Local PED Setup

A Local PED connection is the simplest way to set up the Luna PED. In this configuration, the PED is connected directly to the HSM card. It is best suited for situations where all parties who need to authenticate credentials have convenient physical access to the HSM. When the HSM is stored in a secure data center and accessed remotely, you must use a Remote PED setup.

Setting Up a Local PED Connection

The Luna PCIe HSM administrator can use these directions to set up a Local PED connection. You require:

>Luna PED with firmware 2.7.1 or newer

>USB mini-B to USB-A connector cable

>Luna PED DC power supply (if included with your Luna PED)

To set up a Local PED connection

1.Connect the Luna PED to the HSM using the supplied USB mini-B to USB-A connector cable.

NOTE   To operate in Local PED-USB mode, the Luna PED must be connected directly to the HSM card's USB port, and not one of the other USB connection ports on the host system.

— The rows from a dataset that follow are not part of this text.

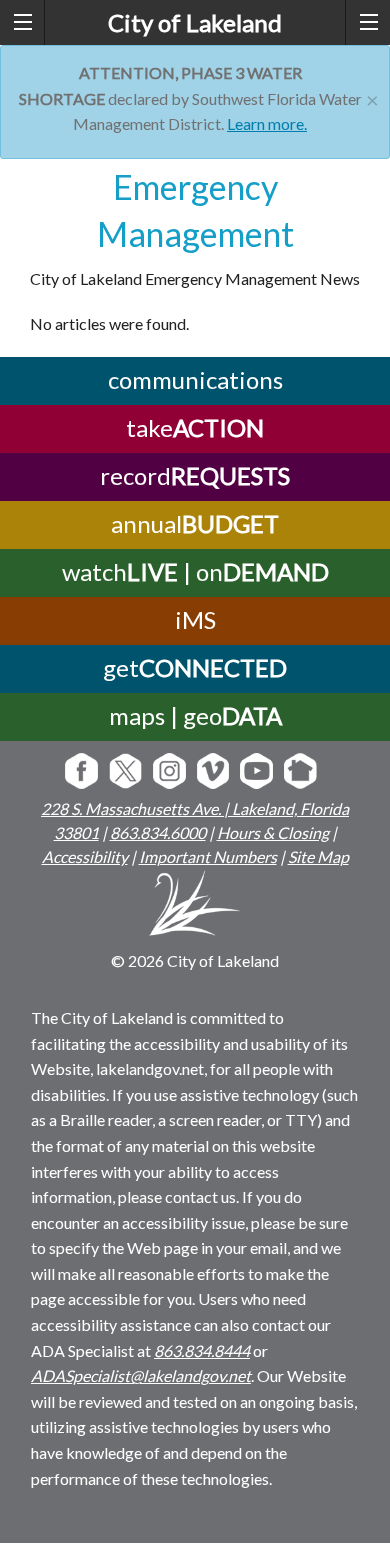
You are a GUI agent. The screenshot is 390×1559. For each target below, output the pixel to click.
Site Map (318, 856)
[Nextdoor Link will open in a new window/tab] (300, 772)
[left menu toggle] (22, 22)
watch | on (195, 571)
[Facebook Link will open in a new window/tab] (81, 772)
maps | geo (195, 715)
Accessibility (85, 856)
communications (195, 379)
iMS (195, 619)
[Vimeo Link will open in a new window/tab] (213, 772)
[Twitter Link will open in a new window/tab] (125, 772)
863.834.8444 (202, 1350)
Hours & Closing (273, 832)
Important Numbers (208, 856)
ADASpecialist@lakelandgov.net (141, 1375)
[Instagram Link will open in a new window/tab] (169, 772)
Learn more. (267, 123)
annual (195, 523)
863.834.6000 (158, 832)
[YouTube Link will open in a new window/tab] (256, 772)
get (195, 667)
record (195, 475)
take (195, 427)
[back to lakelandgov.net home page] (195, 906)
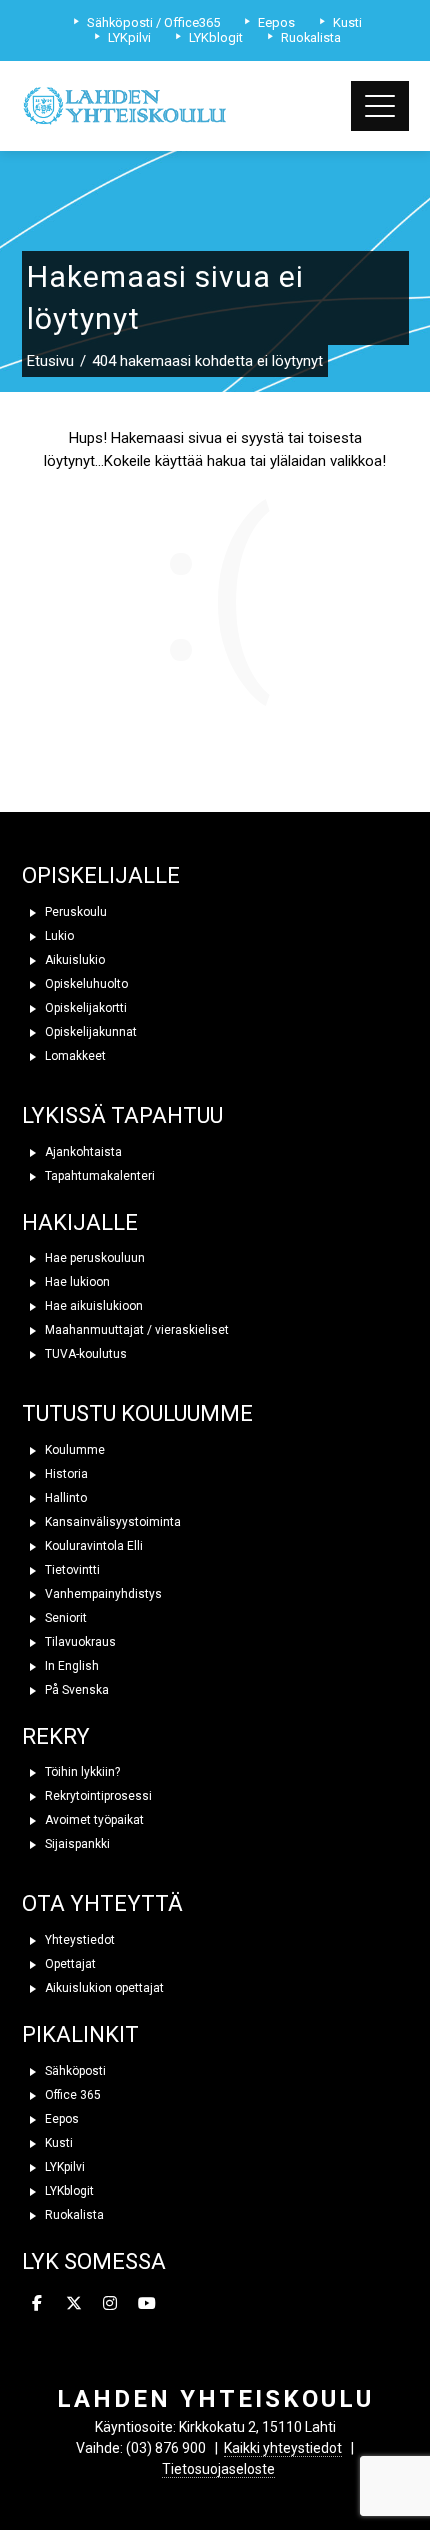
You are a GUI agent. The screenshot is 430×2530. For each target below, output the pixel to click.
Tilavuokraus (79, 1642)
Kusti (57, 2143)
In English (70, 1666)
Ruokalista (73, 2215)
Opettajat (69, 1964)
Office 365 (71, 2095)
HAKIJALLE (80, 1222)
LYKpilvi (63, 2167)
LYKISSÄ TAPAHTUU (122, 1115)
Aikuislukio (73, 960)
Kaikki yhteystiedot (283, 2448)
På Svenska (75, 1690)
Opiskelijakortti (84, 1008)
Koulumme (73, 1450)
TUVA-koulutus (84, 1354)
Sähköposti (74, 2071)
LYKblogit (68, 2191)
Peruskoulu (74, 912)
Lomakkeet (74, 1056)
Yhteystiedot (78, 1940)
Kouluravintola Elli (92, 1546)
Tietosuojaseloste (218, 2469)
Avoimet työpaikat (93, 1820)
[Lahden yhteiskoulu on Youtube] (147, 2304)
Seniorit (64, 1618)
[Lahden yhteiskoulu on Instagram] (111, 2304)
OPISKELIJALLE (101, 875)
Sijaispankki (76, 1844)
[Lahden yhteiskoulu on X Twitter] (74, 2304)
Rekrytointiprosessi (97, 1796)
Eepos (60, 2119)
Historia (65, 1474)
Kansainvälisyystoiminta (111, 1522)
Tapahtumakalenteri (98, 1176)
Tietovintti (71, 1570)
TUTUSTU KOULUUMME (137, 1413)
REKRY (56, 1736)
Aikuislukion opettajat (103, 1988)
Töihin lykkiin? (81, 1772)
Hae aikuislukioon (92, 1306)
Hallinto (64, 1498)
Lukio (58, 936)
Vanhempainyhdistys (102, 1594)
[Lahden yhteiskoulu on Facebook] (38, 2304)
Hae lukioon (76, 1282)
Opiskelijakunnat (89, 1032)
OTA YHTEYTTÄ (102, 1903)
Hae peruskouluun (93, 1258)
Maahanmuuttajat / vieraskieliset (135, 1330)
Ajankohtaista (82, 1152)
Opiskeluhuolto (85, 984)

2.PED version 2.8 and above is powered via the USB connection. If you are using PED version 2.7.1, connect it to power using the Luna PED DC power supply.

As soon as the PED receives power, it performs start-up and self-test routines. It verifies the connection type and automatically switches to the appropriate operation mode when it receives the first command from the HSM.

3.If you prefer to set the operation mode to Local PED-USB manually, see Changing Modes.

The Luna PED is now ready to perform authentication for the HSM. You may proceed with setting up or deploying your Luna PCIe HSM. All commands requiring authentication (HSM/partition initialization, login, etc.) will now prompt the user for action on the locally-connected Luna PED.

PED Actions

There are several things that you can do with the Luna PED at this point:

>Wait for a PED authentication prompt in response to a LunaCM command (see Performing PED Authentication)

>Create copies of your PED keys (see Duplicating Existing PED Keys)

>Change to the Admin Mode to run tests or update PED software (see Changing Modes)

>Prepare to set up a Remote PED server (see About Remote PED)

Local PED Troubleshooting

If you encounter problems with Local PED, refer to this section.

CKR_PED_UNPLUGGED error after hsm restart

After running hsm restart, LunaCM returns a CKR_PED_UNPLUGGED error when authentication is attempted.

lunacm:>role login -n so
 
        Please attend to the PED.
 
Caution: You have only 3 so login attempts left. If you fail 3
         more consecutive login attempts (i.e. with no successful
         logins in between) the HSM will be ZEROIZED!!!
 
Error in execution: CKR_PED_UNPLUGGED.
 
Command Result : 0x8000002e (CKR_PED_UNPLUGGED)
 

If you receive this error, disconnect the Luna PED from the HSM's USB port and reconnect it before issuing the login command again.

Secure Local PED

PED firmware can be updated to version 2.7.4 in the PED with older CPU, and to version 2.9.0 in the PED with new CPU.

>The firmware update

is optional and continues to work just fine, with older PED-auth HSMs, and with 7.x HSMs with firmware versions less than 7.7.0,

while also being required to work with HSMs at firmware 7.7.0 and newer.

>The PED firmware update is mandatory before updating or using any HSM with firmware 7.7.0 or newer. This combination complies an eIDAS-related requirement for an updated secure channel.

>The updated secure channel for Remote PED operation is now also replicated in the local channel, but because it is local it does not need to be mediated via an orange PED Key. The PED, however, sees both local and remote connections as equivalent.

NOTE   Pressing the "<" key on the PED, to change menus, now warns that the RPV will be invalidated, even though the local connection does not use an orange PED Key. Simply ignore the message.